By all appearances, when Paul wrote the Book of Philippians he was in a rotten situation. About two years earlier, while in Jerusalem, he had been falsely accused of a serious crime and arrested. Then he barely escaped an assassination attempt during a routine prison transport. On his way to face trial in Rome, he almost drowned in a brutal shipwreck. And as he wrote to the Philippians, he was enduring a two-year incarceration that involved being shackled night and day to a Roman soldier.
No one would have faulted Paul for being down in the dumps. No one could have blamed him had he felt discouraged, anxious, angry, bitter or all the above. After all, most of us would have experienced those negative feelings had we been in Paul’s shoes. Surprisingly, however, we discover in Philippians 1:12-19 that Paul was on Cloud Nine. He was absolutely thrilled that his trials and imprisonment had advanced the gospel. Within these verses he highlights three silver linings in the midst of his dark cloud of suffering.
Silver Lining #1: Being chained night and day to the Roman Caesar’s elite soldiers gave Paul multiple opportunities to share Jesus with those who otherwise wouldn’t have heard of him. It seems clear that many high-ranking soldiers and members of Caesar’s household became Christians because of Paul’s imprisonment. Therefore, from Paul’s perspective, he wasn’t chained to Roman soldiers. The Roman soldiers were chained to him.

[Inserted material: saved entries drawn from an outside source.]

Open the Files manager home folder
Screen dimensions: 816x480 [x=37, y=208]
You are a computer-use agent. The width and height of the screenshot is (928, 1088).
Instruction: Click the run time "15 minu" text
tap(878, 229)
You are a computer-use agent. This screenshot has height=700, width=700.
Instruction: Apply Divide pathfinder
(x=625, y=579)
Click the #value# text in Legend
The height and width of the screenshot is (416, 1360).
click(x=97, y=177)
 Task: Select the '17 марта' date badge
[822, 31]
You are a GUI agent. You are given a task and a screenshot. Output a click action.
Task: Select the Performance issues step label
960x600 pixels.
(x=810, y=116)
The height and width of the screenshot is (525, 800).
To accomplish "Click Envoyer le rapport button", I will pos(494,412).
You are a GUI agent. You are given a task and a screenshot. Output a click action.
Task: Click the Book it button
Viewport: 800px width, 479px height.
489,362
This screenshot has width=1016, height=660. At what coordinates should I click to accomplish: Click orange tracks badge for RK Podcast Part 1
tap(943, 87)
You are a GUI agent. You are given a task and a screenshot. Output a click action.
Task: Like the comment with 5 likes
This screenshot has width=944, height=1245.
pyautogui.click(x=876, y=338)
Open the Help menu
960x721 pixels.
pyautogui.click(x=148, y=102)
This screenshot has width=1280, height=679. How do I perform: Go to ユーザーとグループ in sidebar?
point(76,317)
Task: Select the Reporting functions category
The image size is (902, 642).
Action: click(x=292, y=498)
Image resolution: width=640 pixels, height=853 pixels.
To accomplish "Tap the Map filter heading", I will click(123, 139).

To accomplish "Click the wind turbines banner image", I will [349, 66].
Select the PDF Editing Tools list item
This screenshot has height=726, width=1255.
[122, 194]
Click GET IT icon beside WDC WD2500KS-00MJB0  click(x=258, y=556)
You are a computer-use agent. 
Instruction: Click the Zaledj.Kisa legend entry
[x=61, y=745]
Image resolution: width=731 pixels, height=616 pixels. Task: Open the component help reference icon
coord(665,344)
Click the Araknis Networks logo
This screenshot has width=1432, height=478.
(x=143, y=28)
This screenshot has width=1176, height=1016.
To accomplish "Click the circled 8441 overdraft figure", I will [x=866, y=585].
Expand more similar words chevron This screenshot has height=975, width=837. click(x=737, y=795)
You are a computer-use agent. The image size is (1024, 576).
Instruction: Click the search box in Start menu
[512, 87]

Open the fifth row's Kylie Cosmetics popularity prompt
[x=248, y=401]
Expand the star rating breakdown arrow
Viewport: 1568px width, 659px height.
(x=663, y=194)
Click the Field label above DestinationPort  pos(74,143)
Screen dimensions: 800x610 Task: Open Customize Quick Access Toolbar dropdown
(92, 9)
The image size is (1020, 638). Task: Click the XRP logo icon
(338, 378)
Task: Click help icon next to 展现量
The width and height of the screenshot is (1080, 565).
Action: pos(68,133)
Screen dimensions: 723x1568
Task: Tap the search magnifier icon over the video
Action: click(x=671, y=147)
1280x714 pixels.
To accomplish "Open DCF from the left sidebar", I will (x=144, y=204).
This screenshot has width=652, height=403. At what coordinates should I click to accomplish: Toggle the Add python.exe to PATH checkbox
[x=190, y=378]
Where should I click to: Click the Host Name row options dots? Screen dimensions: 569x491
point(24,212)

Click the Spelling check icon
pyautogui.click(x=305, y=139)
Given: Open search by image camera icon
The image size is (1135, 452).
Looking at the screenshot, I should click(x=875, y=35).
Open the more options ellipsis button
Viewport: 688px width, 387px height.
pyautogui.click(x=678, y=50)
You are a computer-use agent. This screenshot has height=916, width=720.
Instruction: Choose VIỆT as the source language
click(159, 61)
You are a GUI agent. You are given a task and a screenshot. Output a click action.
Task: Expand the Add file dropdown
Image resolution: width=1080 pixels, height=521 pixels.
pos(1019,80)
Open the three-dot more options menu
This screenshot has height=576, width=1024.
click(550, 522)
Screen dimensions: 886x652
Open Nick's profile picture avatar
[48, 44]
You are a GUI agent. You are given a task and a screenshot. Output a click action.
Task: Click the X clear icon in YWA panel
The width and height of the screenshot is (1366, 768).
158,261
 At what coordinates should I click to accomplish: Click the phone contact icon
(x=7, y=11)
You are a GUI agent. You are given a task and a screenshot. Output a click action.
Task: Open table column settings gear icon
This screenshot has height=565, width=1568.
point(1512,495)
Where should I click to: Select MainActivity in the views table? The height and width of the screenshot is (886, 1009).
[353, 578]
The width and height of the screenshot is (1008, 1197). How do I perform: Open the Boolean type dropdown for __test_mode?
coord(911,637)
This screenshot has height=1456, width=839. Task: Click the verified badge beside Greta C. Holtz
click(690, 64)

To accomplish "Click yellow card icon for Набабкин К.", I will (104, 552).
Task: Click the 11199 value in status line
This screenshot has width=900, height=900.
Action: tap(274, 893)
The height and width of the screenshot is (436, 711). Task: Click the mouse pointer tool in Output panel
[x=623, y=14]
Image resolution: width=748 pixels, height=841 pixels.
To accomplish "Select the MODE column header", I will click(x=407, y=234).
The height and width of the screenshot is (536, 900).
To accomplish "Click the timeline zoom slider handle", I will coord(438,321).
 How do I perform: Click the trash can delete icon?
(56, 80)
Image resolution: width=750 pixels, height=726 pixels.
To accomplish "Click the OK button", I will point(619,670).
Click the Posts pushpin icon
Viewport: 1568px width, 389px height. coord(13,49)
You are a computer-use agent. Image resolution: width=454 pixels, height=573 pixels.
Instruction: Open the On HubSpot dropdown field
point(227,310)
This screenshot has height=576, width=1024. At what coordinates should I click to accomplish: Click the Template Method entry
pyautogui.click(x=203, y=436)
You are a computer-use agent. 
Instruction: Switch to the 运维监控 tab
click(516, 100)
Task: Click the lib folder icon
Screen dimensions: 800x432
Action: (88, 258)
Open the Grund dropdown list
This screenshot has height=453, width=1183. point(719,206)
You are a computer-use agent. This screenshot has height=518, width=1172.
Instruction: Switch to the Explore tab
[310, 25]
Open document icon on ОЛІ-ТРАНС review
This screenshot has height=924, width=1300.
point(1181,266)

They were a captive audience to hear the life-changing message of Christ’s salvation.
But Paul also rejoiced because of Silver Lining #2: His incarceration emboldened many Christians to preach Christ fearlessly. These Christians must have thought to themselves, “Hey! If Paul can go to jail for Christ, certainly I can endure a little criticism for Christ. And if Paul can lead people to Christ while being shackled to a Roman soldier, certainly I should be able to lead people to Christ while being unshackled.” So, as a result of Paul’s imprisonment, many Christians were invigorated to share the gospel with hundreds—likely thousands—of different people. And this being the case, Paul writes in verse 18: “Christ is preached. And because of this I rejoice. Yes, and I will continue to rejoice.”
And Silver Lining #3 is called out in verse 19: Paul’s imprisonment paved the way for his deliverance. Whether Paul was referring to his impending release from prison or to his eternal deliverance in heaven, we can’t be certain. Perhaps he had both in mind. But one way or another, Paul’s suffering paved the way for him to be set free. The gospel of peace had been lived out in plain view of Caesar’s soldiers. Every day Paul offered ample evidence that he posed no physical or political threat to the Caesar or the nation he led. And the transformative power of the gospel was in plain view for all to see.
There’s no doubt: While most of us would have been several months into our personal pity party, Paul was celebrating a much different kind of party. He was celebrating the awe-inspiring work of God in the midst of his troubles. He was acknowledging the truth that ran much deeper than his pain: “In all things God works for the good of those who love Him and are called according to His purpose” (Romans 8:28). Paul was rejoicing in the fact that—as long as he remained faithful and obedient to Christ—God was seeing to it that He Himself was glorified through Paul’s life, through Paul’s suffering and through Paul’s death. Nothing was wasted. Everything in Paul’s life was good and useful when in the hands of the Master.
Which led Paul to exclaim his now-famous words in verse 21: “For to me, to live is Christ and to die is gain.” From Paul’s silver-lining perspective, if God saw fit to keep him alive, he would continue living for Christ. Or if God saw fit to subject Paul to hardship and death, he would gladly bear the pain before leaving this life to be with Christ in heaven. Why? Because as Paul sees it, it’s all about Jesus and His glory. And right there is one of the precious secrets to lasting joy. Whether you live, suffer or die, do all for the glory of God.